À l'occasion de la Journée internationale des droits de l'homme, nous, les organisations soussignées, exprimons notre appui à l'initiative « Les soins de santé en danger ». Nous réitérons avec force notre appel pour que le droit des blessés et des malades à recevoir des soins de santé pendant un conflit armé soit respecté et protégé, et pour que les attaques contre les personnels de santé et les structures médicales cessent.

Nous lançons en particulier un appel aux États parties aux Conventions de Genève, dont les règles visent à imposer des limites aux méthodes et aux moyens de guerre et à protéger les personnes blessées dans une situation de conflit, afin qu'ils agissent. Il y a un an, jour pour jour, ces États se sont réunis à Genève à l'occasion de la XXXIIe Conférence internationale de la Croix-Rouge et du Croissant-Rouge. En adoptant la résolution 4 intitulée « Les soins de santé en danger – Continuer ensemble à protéger la fourniture des soins de santé », ils ont réaffirmé leur ferme engagement à protéger les blessés et les malades, les personnels de santé, les structures médicales, et les moyens de transport sanitaire.

Nous lançons également un appel aux États membres du Conseil de sécurité des Nations Unies, qui ont fait écho à l'engagement exprimé dans la résolution 4 et qui, en mai 2016, ont adopté la résolution 2286 (2016) sur la protection des soins de santé en période de conflit armé.

En dépit de ces engagements, les attaques contre les services de santé se poursuivent sans relâche.

En Syrie : jusqu'ici en 2016, l'Organisation mondiale de la santé a enregistré plus de 120 attaques contre des structures médicales, en plus des 135 attaques enregistrées en 2015 et des 93 attaques de 2014. Malgré la recrudescence actuelle du conflit et les conditions désespérées dans lesquelles vit la population, seul un des neuf hôpitaux d'Alep-Est est pleinement opérationnel, et quatre hôpitaux sont complètement hors service.
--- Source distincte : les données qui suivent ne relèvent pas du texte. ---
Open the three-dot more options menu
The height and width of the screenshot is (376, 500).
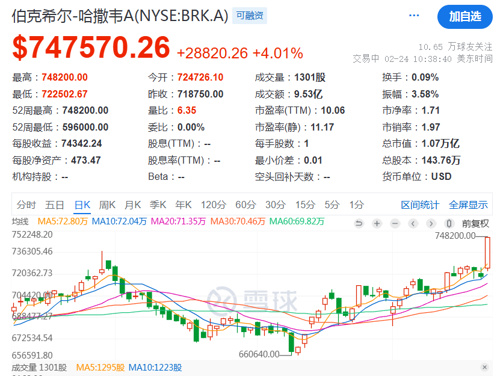point(414,16)
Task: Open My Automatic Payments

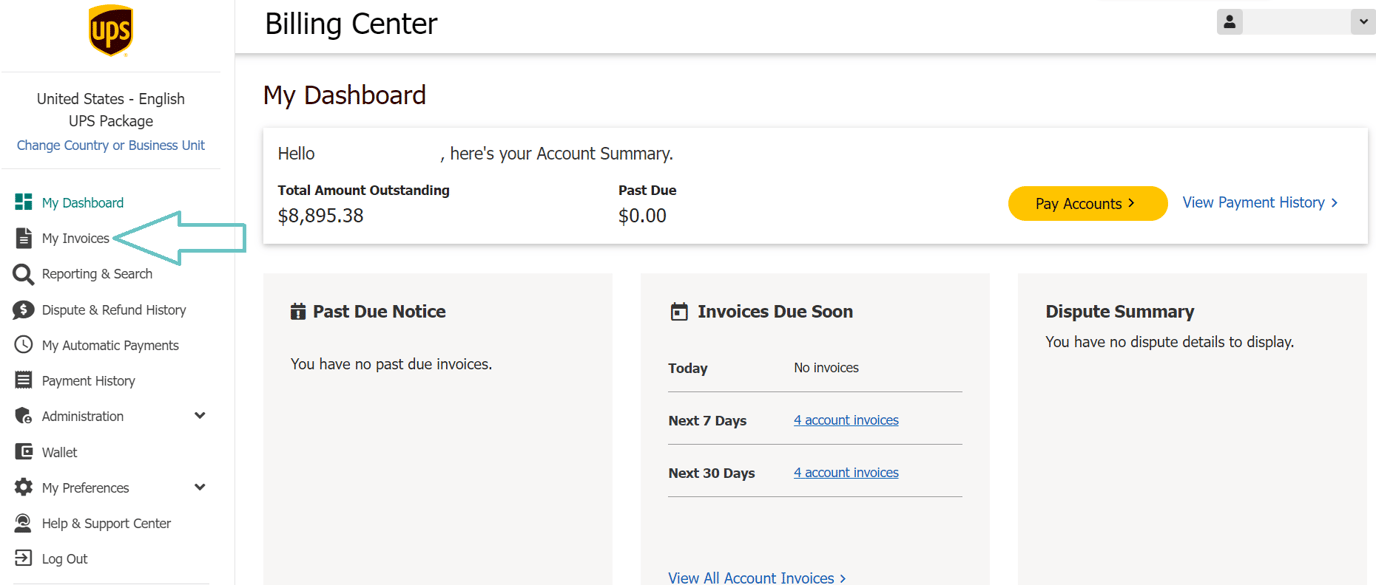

Le personnel médical est épuisé et les stocks manquent cruellement. Alep-Ouest n'a pas non plus été épargné par la violence aveugle, et les hôpitaux ont du mal à faire face à l'afflux continu de patients.

Au Yémen : depuis le début du conflit en 2015, plus de 160 attaques contre des hôpitaux, des dispensaires et des personnels de santé ont été signalées au Comité international de la Croix-Rouge (CICR). Moins de la moitié des structures médicales du pays est opérationnelle. En moyenne, 20 personnes – hommes, femmes et enfants – meurent chaque jour des suites de blessures guérissables et de maladies curables, faute de médicaments adaptés et d'hôpitaux en état de fonctionner.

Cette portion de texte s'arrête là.